EXERCISE INSTRUCTIONS:
Render all of the material below as a JSON list of strings, one string per line, with blank lines and pictures left out.

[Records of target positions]
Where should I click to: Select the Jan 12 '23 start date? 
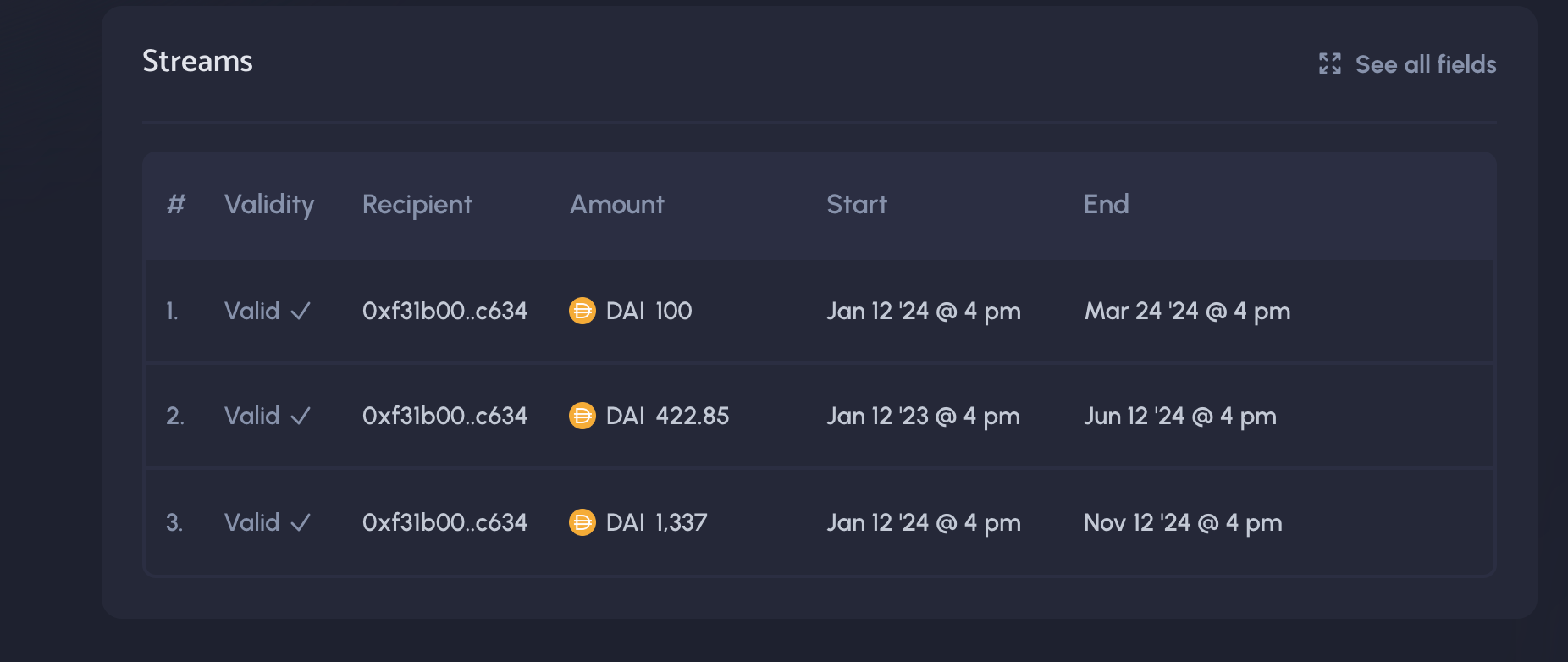coord(923,417)
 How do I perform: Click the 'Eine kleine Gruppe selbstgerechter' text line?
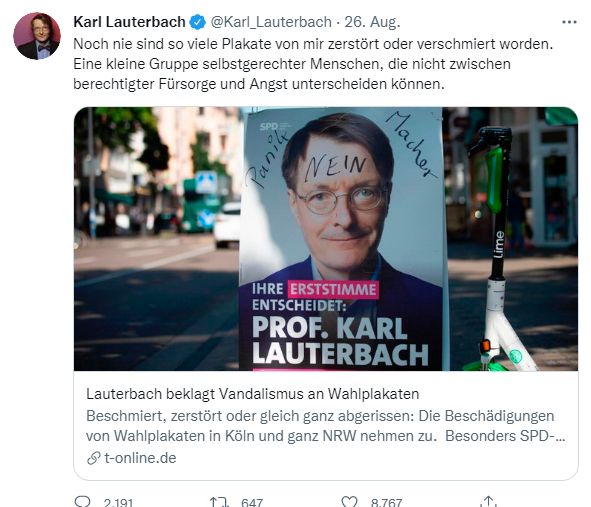[292, 64]
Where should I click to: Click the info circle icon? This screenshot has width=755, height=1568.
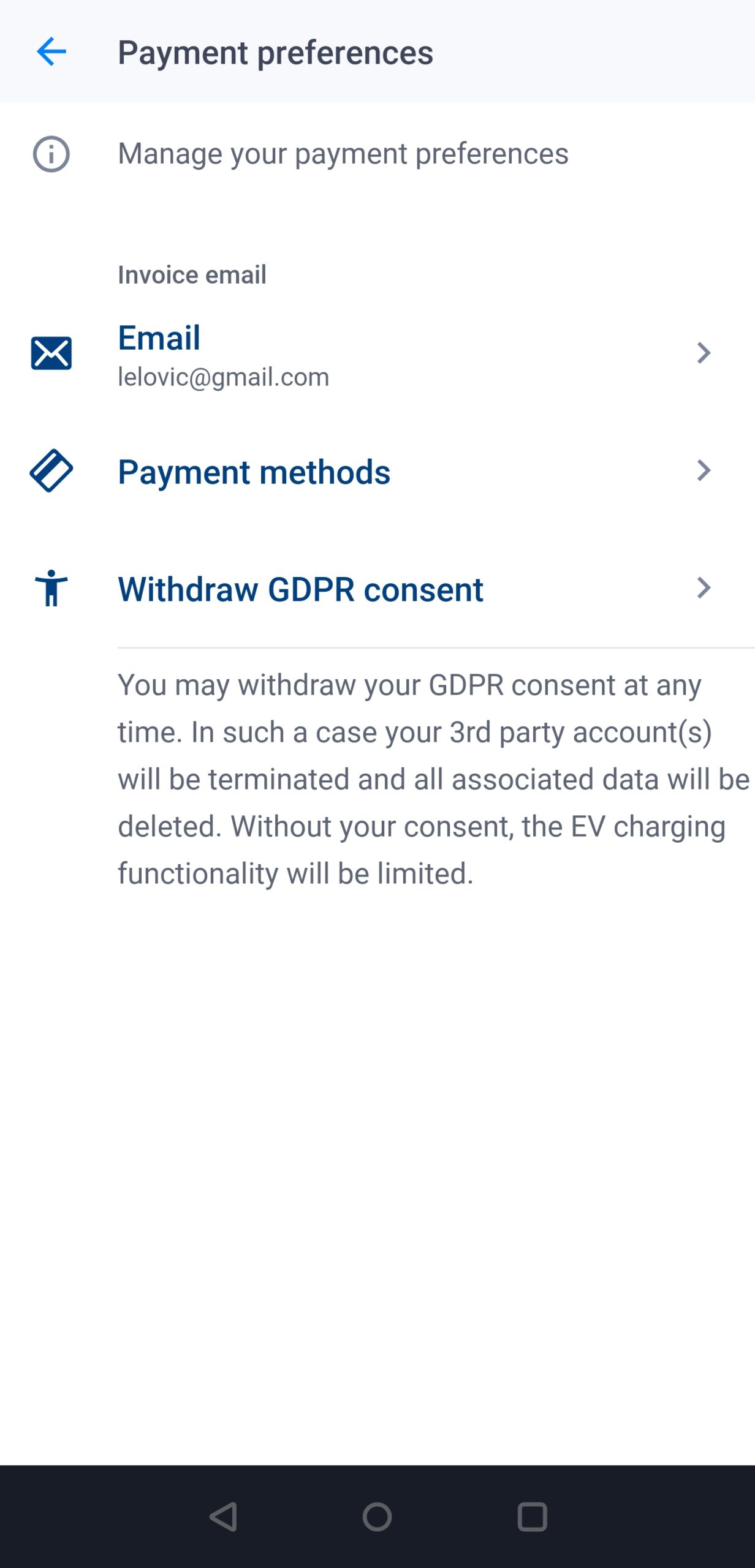click(51, 154)
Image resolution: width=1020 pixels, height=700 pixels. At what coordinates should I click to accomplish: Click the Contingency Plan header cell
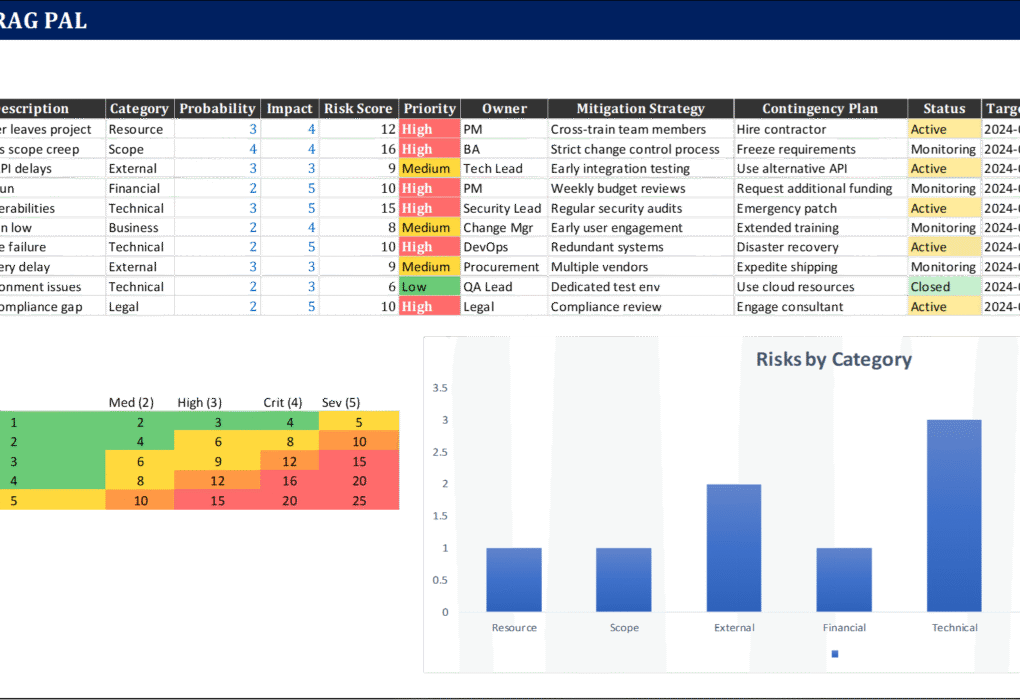coord(820,109)
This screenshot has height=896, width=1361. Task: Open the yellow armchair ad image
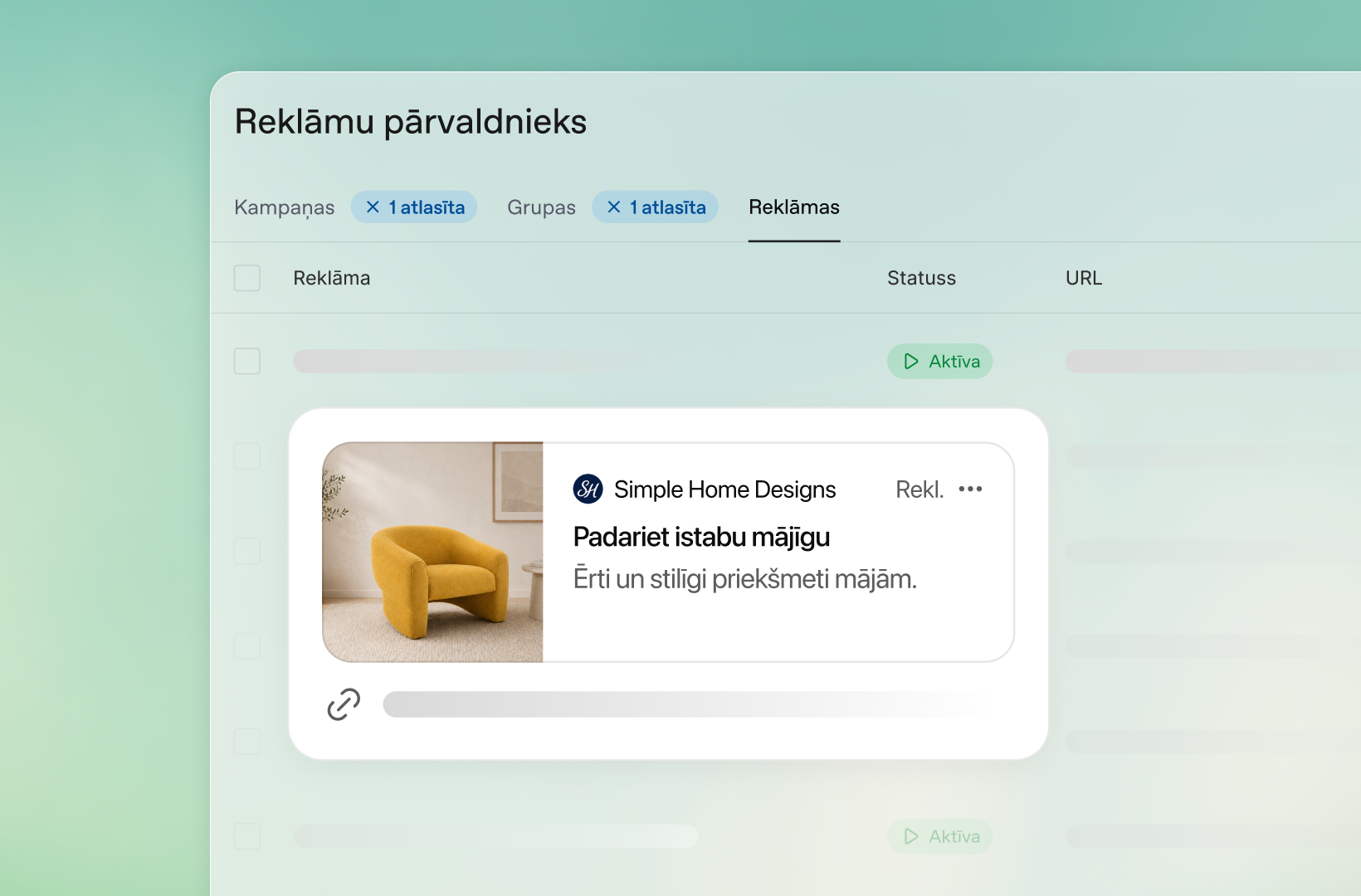pos(433,552)
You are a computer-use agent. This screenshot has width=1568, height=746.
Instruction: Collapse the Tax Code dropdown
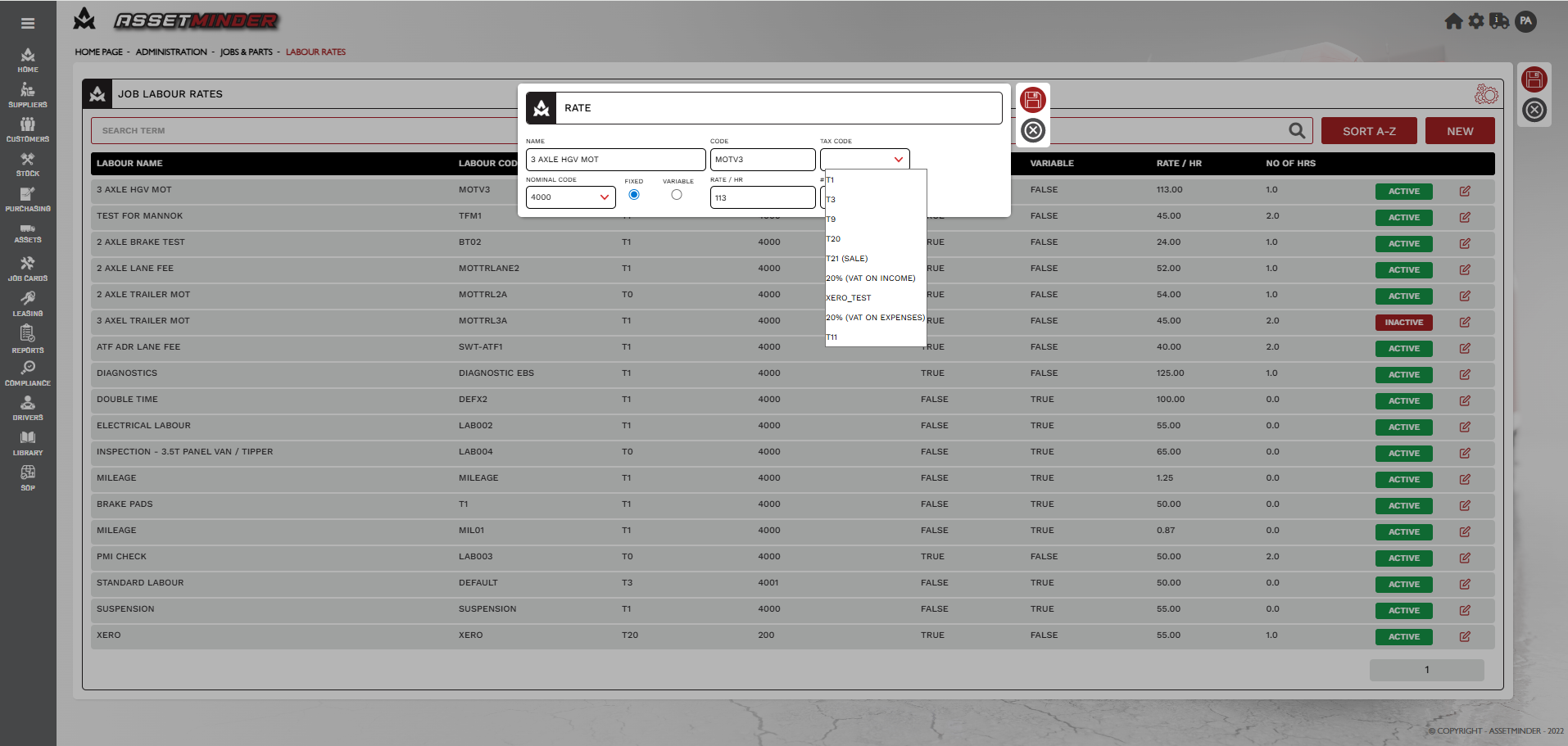[898, 160]
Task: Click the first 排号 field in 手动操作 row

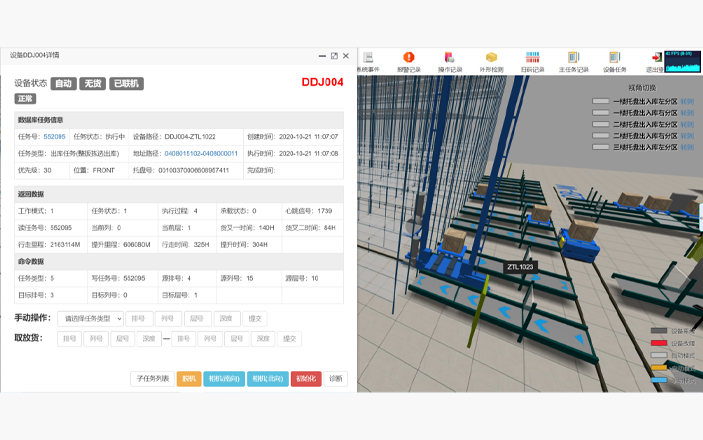Action: (140, 318)
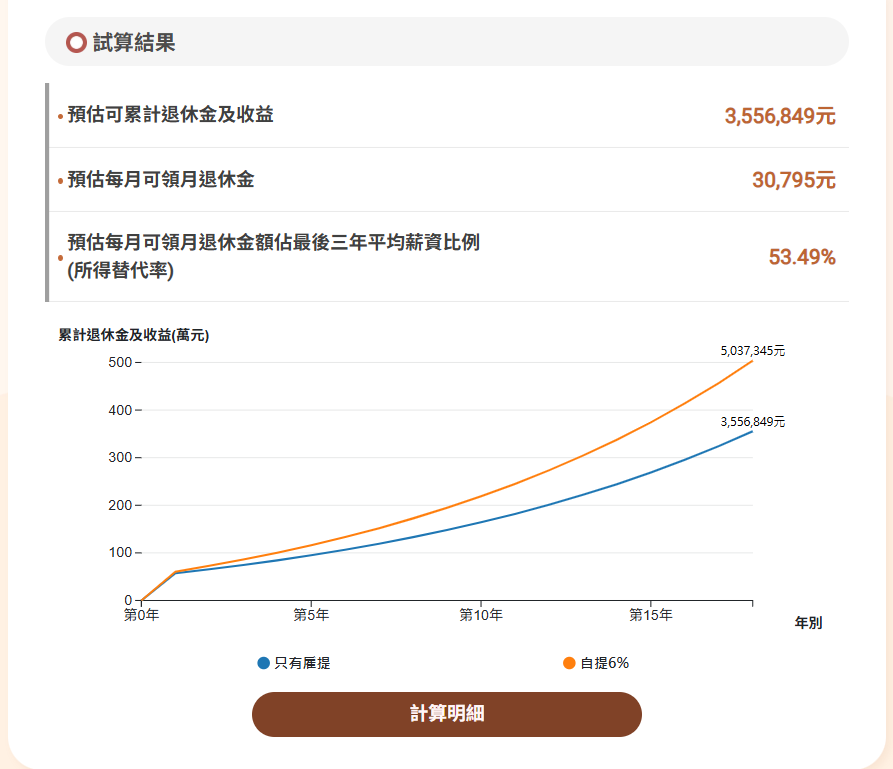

TASK OUTPUT:
[
  "Where should I click to: Select the Jan 12 '23 start date? ",
  "coord(923,417)",
  " How do I perform: Click the 'Eine kleine Gruppe selbstgerechter' text line?",
  "[292, 64]",
  "Where should I click to: Click the info circle icon? This screenshot has width=755, height=1568.",
  "click(51, 154)",
  "Image resolution: width=1020 pixels, height=700 pixels. At what coordinates should I click to accomplish: Click the Contingency Plan header cell",
  "coord(820,109)",
  "This screenshot has height=896, width=1361. Task: Open the yellow armchair ad image",
  "pos(433,552)",
  "You are a computer-use agent. This screenshot has width=1568, height=746.",
  "Instruction: Collapse the Tax Code dropdown",
  "[898, 160]",
  "Task: Click the first 排号 field in 手动操作 row",
  "Action: (140, 318)"
]